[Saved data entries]
********************
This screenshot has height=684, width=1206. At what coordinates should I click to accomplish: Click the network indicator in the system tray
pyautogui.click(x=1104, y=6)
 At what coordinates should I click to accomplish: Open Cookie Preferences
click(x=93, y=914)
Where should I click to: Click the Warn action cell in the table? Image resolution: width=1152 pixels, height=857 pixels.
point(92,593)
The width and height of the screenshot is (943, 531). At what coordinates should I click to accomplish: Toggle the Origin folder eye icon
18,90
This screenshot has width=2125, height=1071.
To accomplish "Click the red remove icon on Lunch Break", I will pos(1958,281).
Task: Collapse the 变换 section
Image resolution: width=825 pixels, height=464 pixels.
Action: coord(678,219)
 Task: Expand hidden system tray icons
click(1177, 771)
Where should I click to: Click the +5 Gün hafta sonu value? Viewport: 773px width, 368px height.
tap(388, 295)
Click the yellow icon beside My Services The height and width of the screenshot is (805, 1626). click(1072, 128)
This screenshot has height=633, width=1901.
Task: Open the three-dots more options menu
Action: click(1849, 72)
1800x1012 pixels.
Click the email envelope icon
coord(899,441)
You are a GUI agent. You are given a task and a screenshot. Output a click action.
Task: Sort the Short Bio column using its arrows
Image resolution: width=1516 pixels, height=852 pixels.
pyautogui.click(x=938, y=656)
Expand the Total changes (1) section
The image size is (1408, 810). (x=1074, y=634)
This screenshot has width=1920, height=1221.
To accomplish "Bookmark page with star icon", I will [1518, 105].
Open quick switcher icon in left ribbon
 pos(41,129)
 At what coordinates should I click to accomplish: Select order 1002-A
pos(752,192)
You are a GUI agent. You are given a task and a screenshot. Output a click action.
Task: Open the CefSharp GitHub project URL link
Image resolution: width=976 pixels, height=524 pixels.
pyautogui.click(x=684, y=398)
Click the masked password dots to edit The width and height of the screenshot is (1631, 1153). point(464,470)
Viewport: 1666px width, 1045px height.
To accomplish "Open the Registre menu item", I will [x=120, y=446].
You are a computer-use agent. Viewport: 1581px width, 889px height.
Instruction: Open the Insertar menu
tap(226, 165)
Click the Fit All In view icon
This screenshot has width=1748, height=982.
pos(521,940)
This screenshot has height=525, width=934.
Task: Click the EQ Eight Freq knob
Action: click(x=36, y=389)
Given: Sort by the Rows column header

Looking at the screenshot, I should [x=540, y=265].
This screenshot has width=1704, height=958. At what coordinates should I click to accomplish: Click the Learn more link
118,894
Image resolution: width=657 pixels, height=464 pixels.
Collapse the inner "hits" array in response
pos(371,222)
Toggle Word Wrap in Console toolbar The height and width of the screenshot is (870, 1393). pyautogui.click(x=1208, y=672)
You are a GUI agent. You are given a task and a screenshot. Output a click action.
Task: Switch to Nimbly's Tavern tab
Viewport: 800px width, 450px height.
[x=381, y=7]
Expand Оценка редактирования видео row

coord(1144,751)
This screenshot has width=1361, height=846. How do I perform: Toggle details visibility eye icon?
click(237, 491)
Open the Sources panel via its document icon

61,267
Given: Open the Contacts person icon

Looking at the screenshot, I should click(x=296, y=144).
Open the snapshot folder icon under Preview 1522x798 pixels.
********************
◆ **Problem description**
Reproduce the records above in their entirety, unchanged.

◆ **Solution to this exercise**
This screenshot has height=684, width=1206. At what coordinates should I click to accomplish: Click the network indicator in the system tray
pyautogui.click(x=1104, y=6)
 At what coordinates should I click to accomplish: Open Cookie Preferences
click(x=93, y=914)
Where should I click to: Click the Warn action cell in the table? Image resolution: width=1152 pixels, height=857 pixels.
point(92,593)
The width and height of the screenshot is (943, 531). At what coordinates should I click to accomplish: Toggle the Origin folder eye icon
18,90
This screenshot has width=2125, height=1071.
To accomplish "Click the red remove icon on Lunch Break", I will pos(1958,281).
Task: Collapse the 变换 section
Image resolution: width=825 pixels, height=464 pixels.
Action: coord(678,219)
 Task: Expand hidden system tray icons
click(1177, 771)
Where should I click to: Click the +5 Gün hafta sonu value? Viewport: 773px width, 368px height.
tap(388, 295)
Click the yellow icon beside My Services The height and width of the screenshot is (805, 1626). click(1072, 128)
This screenshot has height=633, width=1901.
Task: Open the three-dots more options menu
Action: click(1849, 72)
1800x1012 pixels.
Click the email envelope icon
coord(899,441)
You are a GUI agent. You are given a task and a screenshot. Output a click action.
Task: Sort the Short Bio column using its arrows
Image resolution: width=1516 pixels, height=852 pixels.
pyautogui.click(x=938, y=656)
Expand the Total changes (1) section
The image size is (1408, 810). (x=1074, y=634)
This screenshot has width=1920, height=1221.
To accomplish "Bookmark page with star icon", I will [1518, 105].
Open quick switcher icon in left ribbon
 pos(41,129)
 At what coordinates should I click to accomplish: Select order 1002-A
pos(752,192)
You are a GUI agent. You are given a task and a screenshot. Output a click action.
Task: Open the CefSharp GitHub project URL link
Image resolution: width=976 pixels, height=524 pixels.
pyautogui.click(x=684, y=398)
Click the masked password dots to edit The width and height of the screenshot is (1631, 1153). point(464,470)
Viewport: 1666px width, 1045px height.
To accomplish "Open the Registre menu item", I will [x=120, y=446].
You are a computer-use agent. Viewport: 1581px width, 889px height.
Instruction: Open the Insertar menu
tap(226, 165)
Click the Fit All In view icon
This screenshot has width=1748, height=982.
pos(521,940)
This screenshot has height=525, width=934.
Task: Click the EQ Eight Freq knob
Action: click(x=36, y=389)
Given: Sort by the Rows column header

Looking at the screenshot, I should [x=540, y=265].
This screenshot has width=1704, height=958. At what coordinates should I click to accomplish: Click the Learn more link
118,894
Image resolution: width=657 pixels, height=464 pixels.
Collapse the inner "hits" array in response
pos(371,222)
Toggle Word Wrap in Console toolbar The height and width of the screenshot is (870, 1393). pyautogui.click(x=1208, y=672)
You are a GUI agent. You are given a task and a screenshot. Output a click action.
Task: Switch to Nimbly's Tavern tab
Viewport: 800px width, 450px height.
[x=381, y=7]
Expand Оценка редактирования видео row

coord(1144,751)
This screenshot has width=1361, height=846. How do I perform: Toggle details visibility eye icon?
click(237, 491)
Open the Sources panel via its document icon

61,267
Given: Open the Contacts person icon

Looking at the screenshot, I should click(x=296, y=144).
Open the snapshot folder icon under Preview 1522x798 pixels.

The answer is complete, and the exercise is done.